Starting at the line containing "You are a computer-use" and running through the end of the records, inclusive, copy the lines with "main menu" substituted for "top menu" and nothing else changed. Give only those lines, and leave the pictures out.

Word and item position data
# # # # # # #

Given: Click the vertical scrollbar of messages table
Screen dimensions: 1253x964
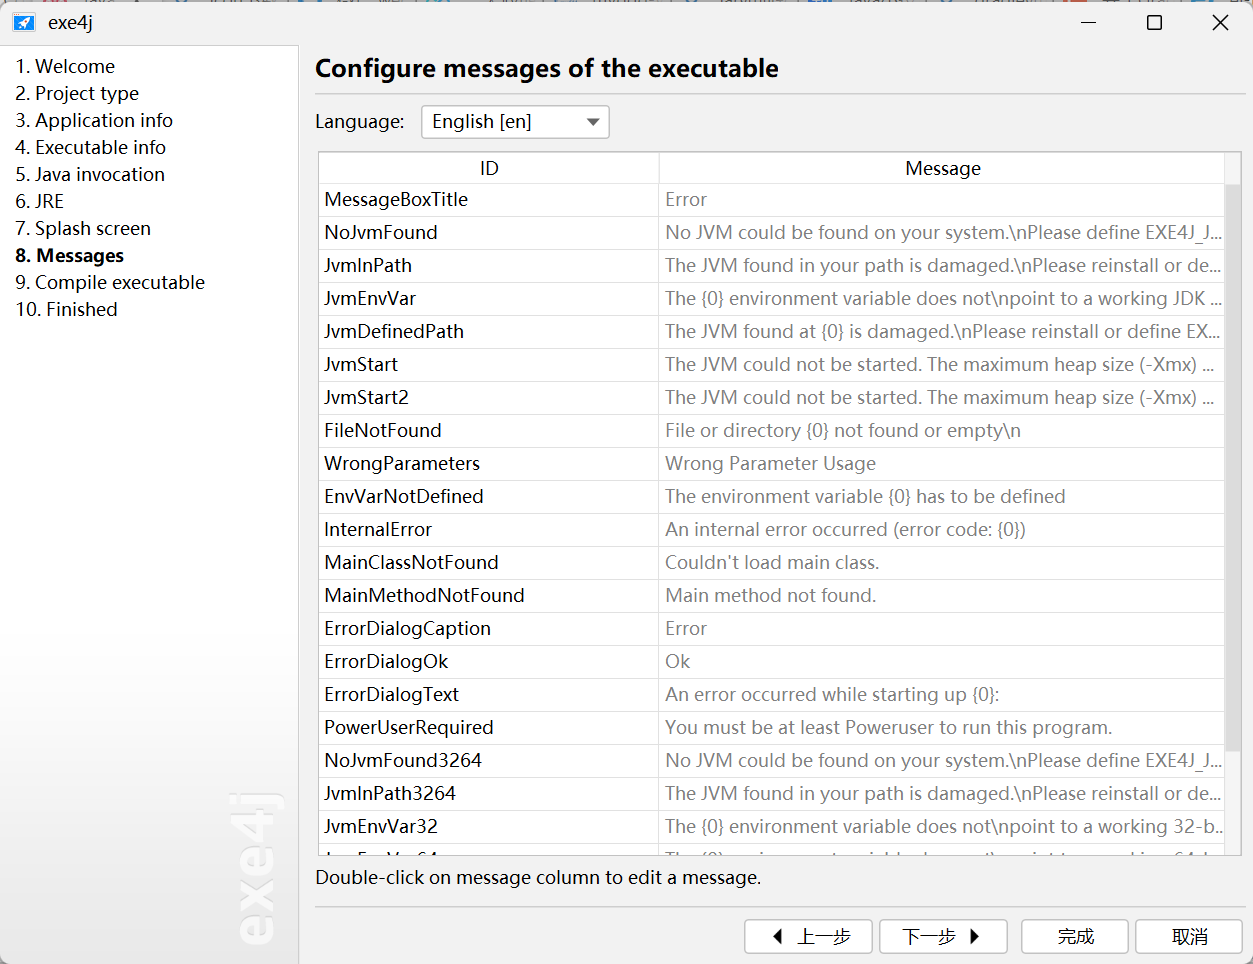Looking at the screenshot, I should click(x=1233, y=470).
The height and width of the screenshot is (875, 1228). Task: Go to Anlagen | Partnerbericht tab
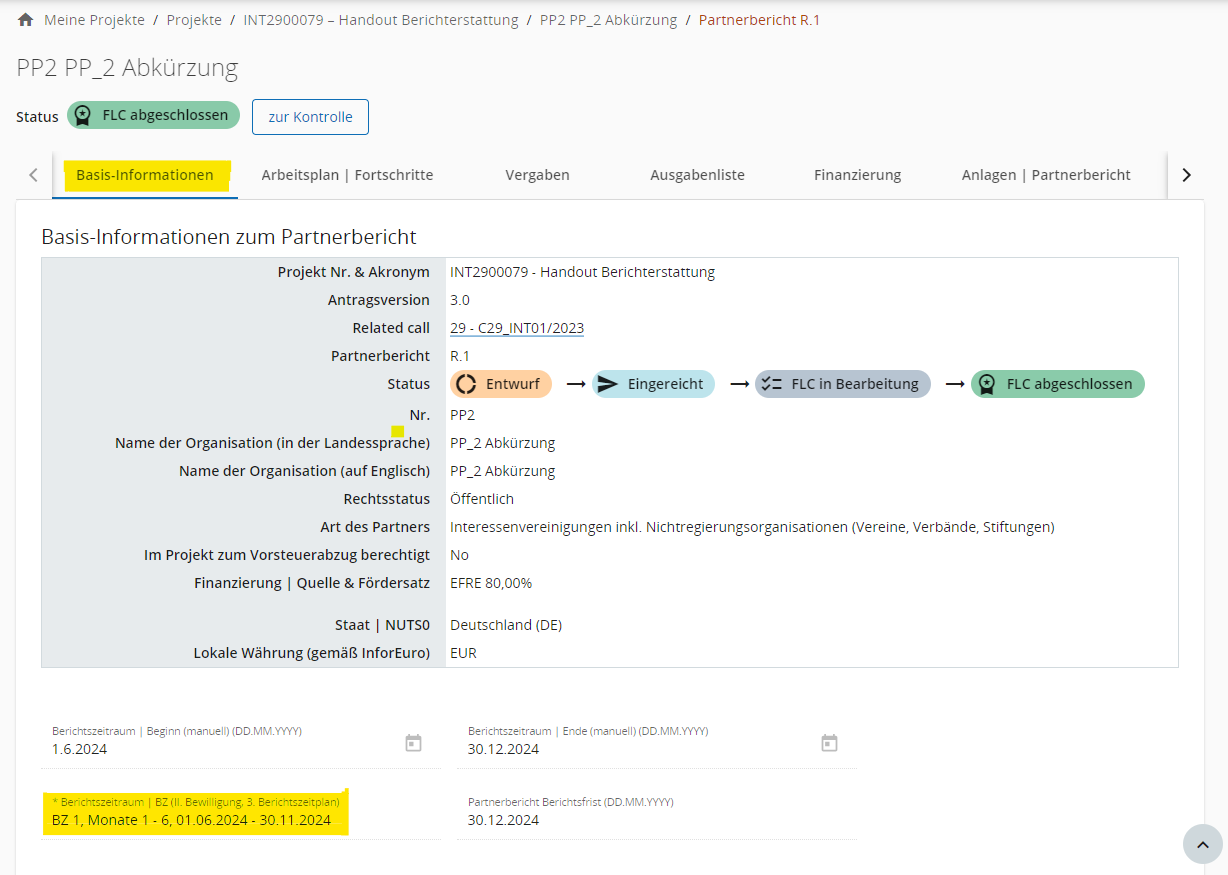1046,175
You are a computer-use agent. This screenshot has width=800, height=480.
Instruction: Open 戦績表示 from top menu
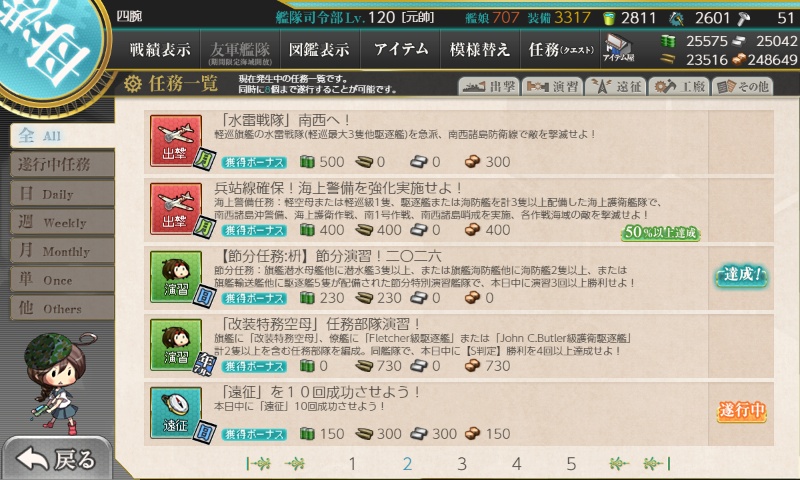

# # # # # # #

• COMPLETE RESPONSE:
You are a computer-use agent. This screenshot has width=800, height=480.
Instruction: Open 戦績表示 from main menu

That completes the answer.